In the very long worlds, plane choice is easy, because your only 2 options are DC6 & Connie.
Micromanaging prices - I can't be bothered.
Leasing cheaper planes - yeah, maybe, if supply on the UM is low. You should lease them only as long as you expect to be flying them for. Never lease anything past a D-check. The saving from say an 18 month lease vs a 4.5 year lease isn't really that much, but if you know you'll use it for 4.5 years and then return it to be D-checked, or if you're right on 0 cash, then nothing wrong with taking the slightly longer lease. Never lease a new plane for anything other than 5 years though.
RI on a lot of routes - yeah, usually. May slow you down very slightly in the immediate-term, but probably pays off in the short-medium term. Would certainly want to get RI started on all of my larger, shorter routes.
There isn't one way to do it. But as a rule of thumb, you're likely going to get 5 planes in your initial start, you're going to need to pay for slots for all 5. If the planes are expensive, or slots are particularly expensive, or initial cash is relatively low, then maybe you want to fly longer routes and so buy less slots. If you have huge routes that will fly full from day 1, e.g. LHR-JFK, or Sydney-Melbourne, or Japanese domestic stuff, you're going to want to jump on those immediately. If you have 5 planes making immediate profit, that snowballs, you can afford more, and the limiting factor becomes acquiring them from the UM. As the UM starts to dry up, you can't keep leasaing stuff, more cash will accumulate, you can start looking at buying a used plane or two, to then have a secured loan and look at a new plane order.
For example, if I have a route with 300 supply and 1000 demand, and another with 0 supply and 500 demand, which route is better to open? Is absolute demand more valuable than the ratio of open demand? How does open demand, or the ratio of open demand effect load factors on zero image routes?
Don't worry about competition, especially on startup. Assume that you're going to get maybe 10% of demand at 0 RI. And your competitor will get a different 10% with their 0 RI. So the competition is basically irrelevant, you'll get 50 pax on your first flight on that 500 demand route, regardless of whether you have it to yourself or 6 other airlines are also flying it. The other consideration there is slot costs, particularly destination slot costs. A 300 demand route to a smaller airport might be better than a 500 demand route to a bigger one, purely because it saves cash upfront.

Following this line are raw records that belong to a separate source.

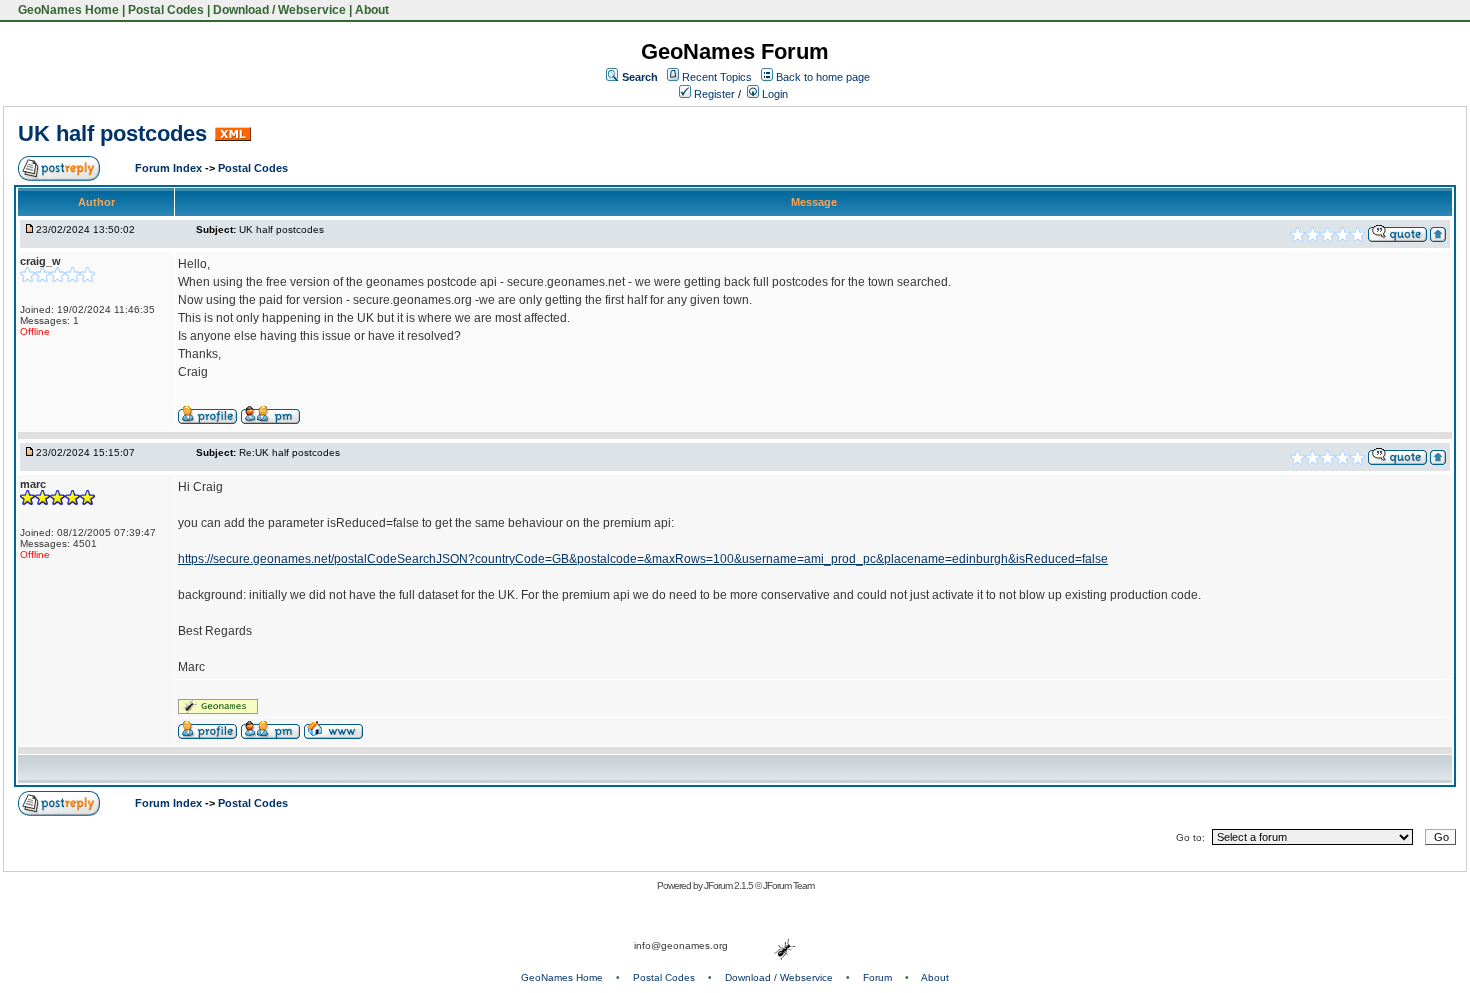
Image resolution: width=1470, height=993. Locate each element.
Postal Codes (166, 10)
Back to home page (823, 77)
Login (773, 94)
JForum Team (788, 885)
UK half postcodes (112, 133)
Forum (877, 977)
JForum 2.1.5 (729, 885)
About (372, 10)
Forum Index (170, 168)
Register (713, 94)
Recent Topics (717, 77)
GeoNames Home (67, 10)
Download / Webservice (279, 10)
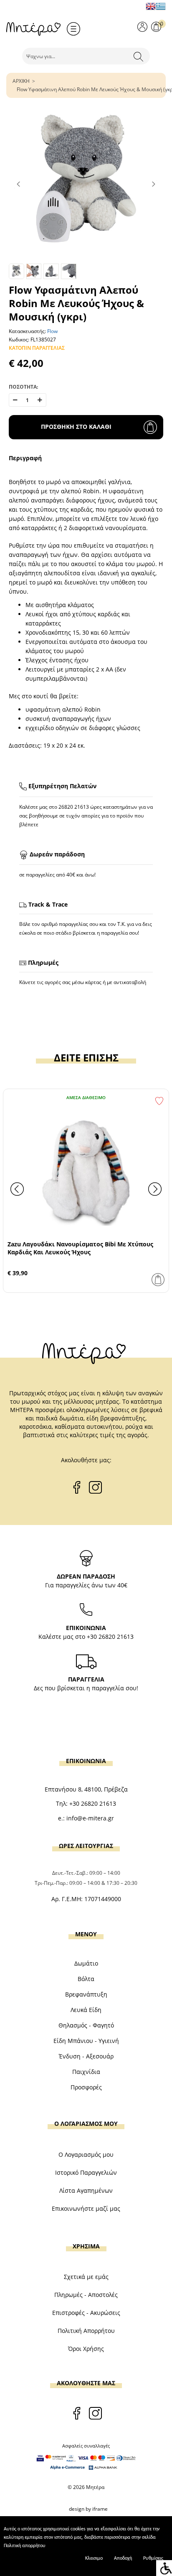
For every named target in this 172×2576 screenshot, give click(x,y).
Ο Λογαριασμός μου (86, 2154)
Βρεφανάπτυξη (86, 1994)
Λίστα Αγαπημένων (86, 2190)
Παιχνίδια (86, 2072)
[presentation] (17, 1189)
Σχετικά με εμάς (86, 2277)
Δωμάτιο (86, 1963)
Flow (52, 331)
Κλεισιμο (94, 2558)
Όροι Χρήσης (86, 2349)
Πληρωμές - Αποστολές (86, 2295)
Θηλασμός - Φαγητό (86, 2025)
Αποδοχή (123, 2558)
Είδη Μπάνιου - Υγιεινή (86, 2041)
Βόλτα (86, 1979)
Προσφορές (86, 2087)
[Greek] (161, 6)
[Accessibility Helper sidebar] (164, 2568)
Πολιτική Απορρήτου (86, 2331)
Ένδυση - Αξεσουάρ (86, 2056)
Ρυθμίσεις (153, 2558)
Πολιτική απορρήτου (25, 2545)
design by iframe (88, 2508)
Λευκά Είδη (86, 2010)
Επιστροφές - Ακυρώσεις (86, 2313)
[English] (151, 6)
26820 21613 (73, 806)
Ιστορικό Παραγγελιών (86, 2172)
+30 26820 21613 (110, 1636)
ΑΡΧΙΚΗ (21, 81)
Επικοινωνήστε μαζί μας (86, 2208)
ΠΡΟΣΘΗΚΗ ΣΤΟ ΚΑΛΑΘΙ (76, 427)
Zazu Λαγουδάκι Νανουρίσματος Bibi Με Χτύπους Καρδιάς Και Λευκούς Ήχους (80, 1248)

If you are trying to get off to a very fast start, the only real constants are that you're going to be quite aggressive with cash management, hovering around 0 cash or even into the negatives, because all available cash is used to increase growth, at least until you run out of easily available planes. That might mean buying slots only as planes are delivered, certainly means assinging routes to planes and therefore needing to hire staff at the last possible day, or taking cash down to 0 before the 12pm expenses come out, and then being in negative cash after midday. And that you'll be wanting to get 3 planes/week from the UM as much as possible. you'll almost certainly want to be doing it with a large fleet, medium planes typically cost you too much in slots, very large typically cost too much in upfront lease costs. and depending on the UM, you might end up using a temporary startup fleet just because of availability.
However, now I really want to try a world where I smart from the beginning, and try establish a near monopoly in a large base.
That is dependent on others in your base either giving up, getting bored, making a big error, or being poorly run in general. doesn't matter how fast your start, how good you are, if luck of the draw gives you 2 very good players in your HQ, and they don't make any major errors, then a near monopoly is simply not possible. If the luck of the draw gives you 6 other airlines that are all poorly run, not very ambitious, prone to errors, etc, then you can eventually get a near monopoly, regardless of whether you've gotten off to a very fast start or not.